About two weeks ago, the Federal Trade Commission announced that it will be settling accusations with online counseling service BetterHelp that the company allegedly “revealed consumers’ email addresses, IP addresses, and health questionnaire information to Facebook, Snapchat, Criteo, and Pinterest for advertising purposes.”1 A month earlier, the FTC settled with prescription discount service GoodRX for similar reasons.2 Since these two settlements, a number of additional companies have come forward notifying the public (and likely the commission as well) that they also have been sharing this data with social media companies.
In a short period of time, the spread of companies sharing such sensitive information about patients’ lives potentially points to a unhealthy trend within the health technology industry: a significant lapse in understanding (or discipline) in how these companies share and protect sensitive data about their customers.
What about HIPAA?
By this point, you’re likely wondering why this wasn’t taken care of earlier. After all, we have an entire law dedicated to health data privacy in the United States? Well, kind of. HIPAA only addresses health data processed by “covered entites” which includes doctors, hospitals, health insurance, and healthcare businesses. I won’t attempt to rehash the details of what the law covers, but it’s a rather extensive set of practices that apply when sharing data related to an individual’s medical care including physical and digtal security, consent for sharing, requirements for deidentification, and so on.

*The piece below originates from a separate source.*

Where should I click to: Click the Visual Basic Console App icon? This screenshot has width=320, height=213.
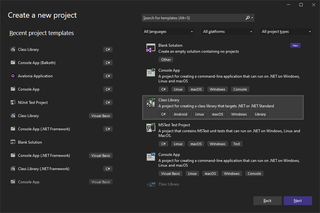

But many of these companies are not necessarly “healthcare providers” under the protection of HIPAA. This means that you’ll have many companies that are collecting the same data with much less restriction about how it’s used.
Digging into the legal weeds a bit, both of these settlements were brought under the FTC’s Section 5 authority. That’s the general statutory provision that allows the FTC to take action against “unfair or deceptive” business practices. The FTC has had a rule on the books for improper sharing of healthcare data since 2009, but GoodRX was the first case that rule was invoked in the context of an enforcement action.3
The Data on the Desperate
The most disturbing part of these stories to me is that both the companies here used the data provided by customers that they know are people who are struggling. Mental health in the United States is becoming an endemic crisis that is taking an increasing toll on individuals and society at large. Most people who will take part in programs like this likely don’t have access to quality healthcare services, adequate insurance coverage, or any of the typical resources found in traditional healthcare settings. That combined with the various sympathetic advertising done by these companies feel like an insult to injury.

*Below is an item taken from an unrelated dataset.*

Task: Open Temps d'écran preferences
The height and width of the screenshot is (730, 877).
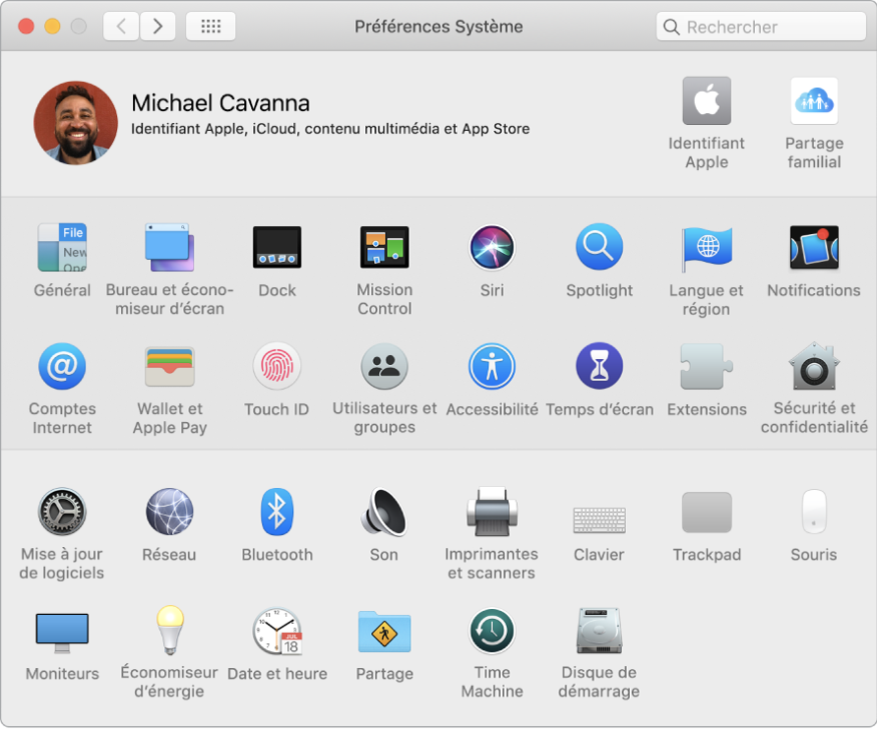Action: coord(599,367)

The examples we see in these cases paint a disturbing pattern of exploitation that we would consider shocking were it to come from a major hospital network or insurance provider. It provides an effective punishment for the poor and setting a dangerous precendent that the most sensitive parts of individuals’ lives are for sale by default.
More concerning, is that we’ve heard nothing from any of the major companies that received this data. In lieu of any clarity, we have to assume that the data is being handled just like any other data being sent: it’s combined and linked to an increasingly intimate profile of the individual.
The Myth of Analytics
In general, the use of health data in this way is not a new cause, but rather the expression of a general practice of using data for the sake of it. There are many opportunities to profit off data collected from consumers and an unquestioning willingness to use it. The myth you often hear is the more data you have, the more you can leverage it for useful things.
This leads to a pattern where we will use data thinking it’s better without questioning quality, ethical sourcing, or critical thinking when applying the use of data to large inferences. Companies aim to build comprehensive pictures of individuals oftentimes for the sake of not knowing exactly what they aim to do with it. Perhaps there was a plan or goal that the likes of GoodRX and Betterhelp wished to pursue “eventually.” Unfortunately, without discipline, foresight, and caution applied to the use of data, many people will be less apt to trust those services for a while.
If there is a lesson to be extracted from what we’ve seen, one likely lesson is this: data without direction or criticism can be at best confused and at worst exploitative and destructive. In a world where an entire picture of our selves exists in the digital realm, there needs to be a stronger discipline of trust and care.